◆ **INSTRUCTIONS FOR THE TASK**: Give back the data exactly, with no images.

Saved entries
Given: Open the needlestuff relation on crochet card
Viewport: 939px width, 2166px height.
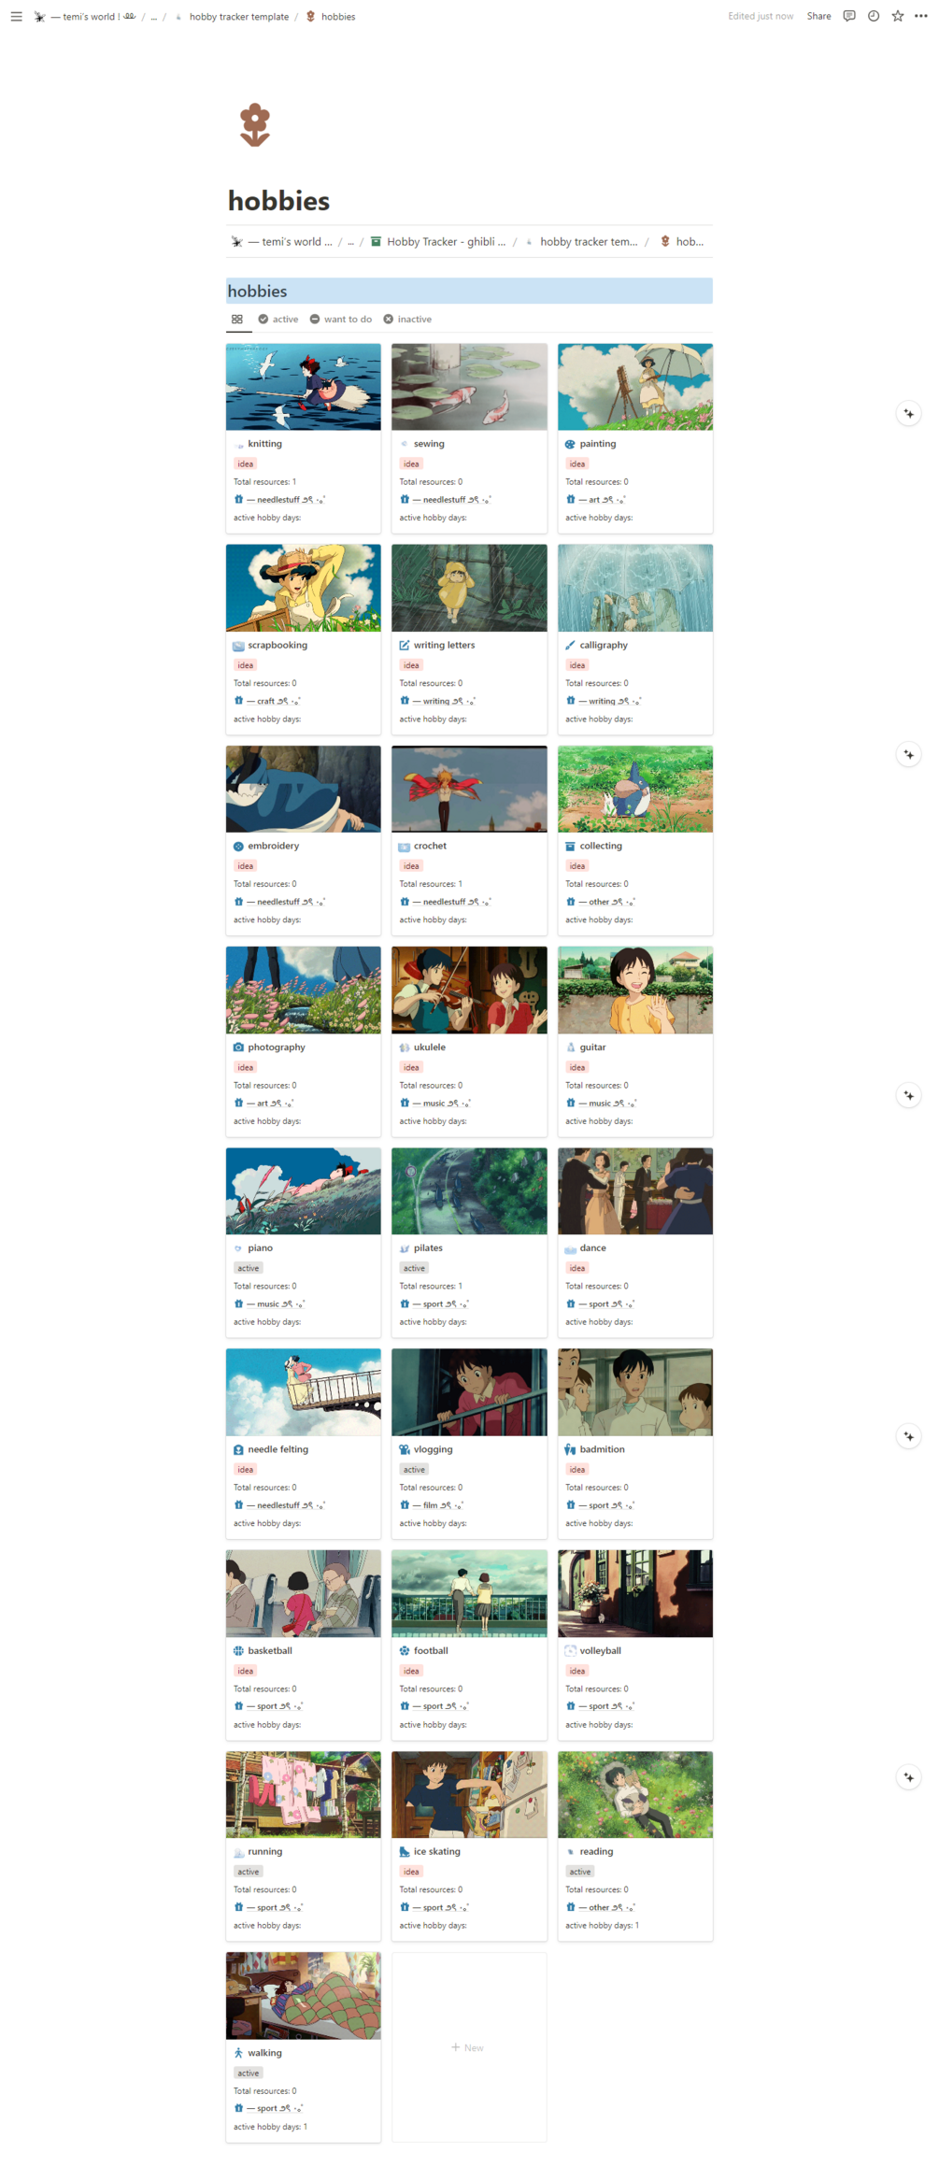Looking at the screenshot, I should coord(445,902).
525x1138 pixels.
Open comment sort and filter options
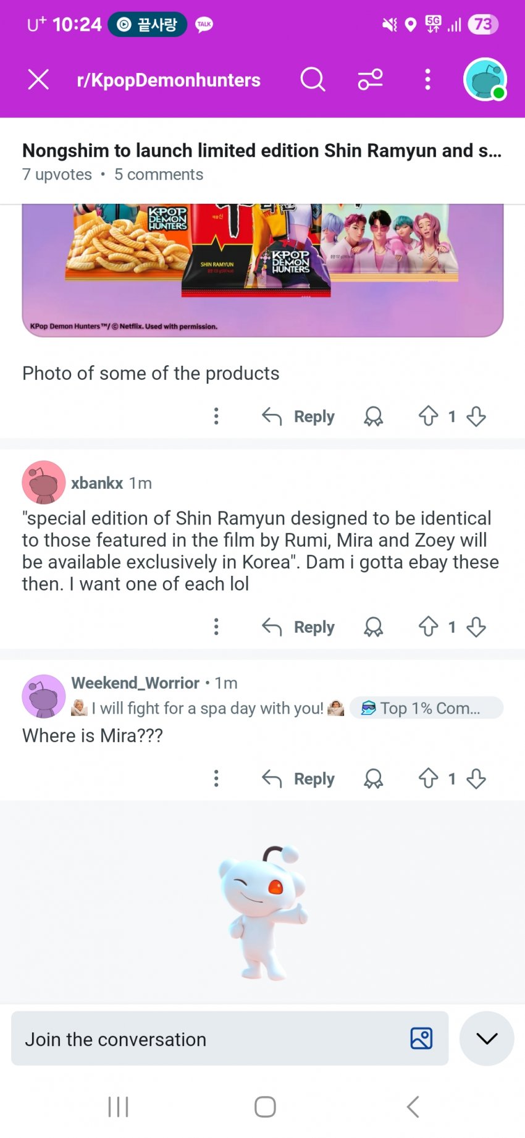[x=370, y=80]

◆ **EXERCISE OUTPUT**:
Given: Open the needlestuff relation on crochet card
Viewport: 939px width, 2166px height.
Looking at the screenshot, I should coord(445,902).
525x1138 pixels.
Open comment sort and filter options
[x=370, y=80]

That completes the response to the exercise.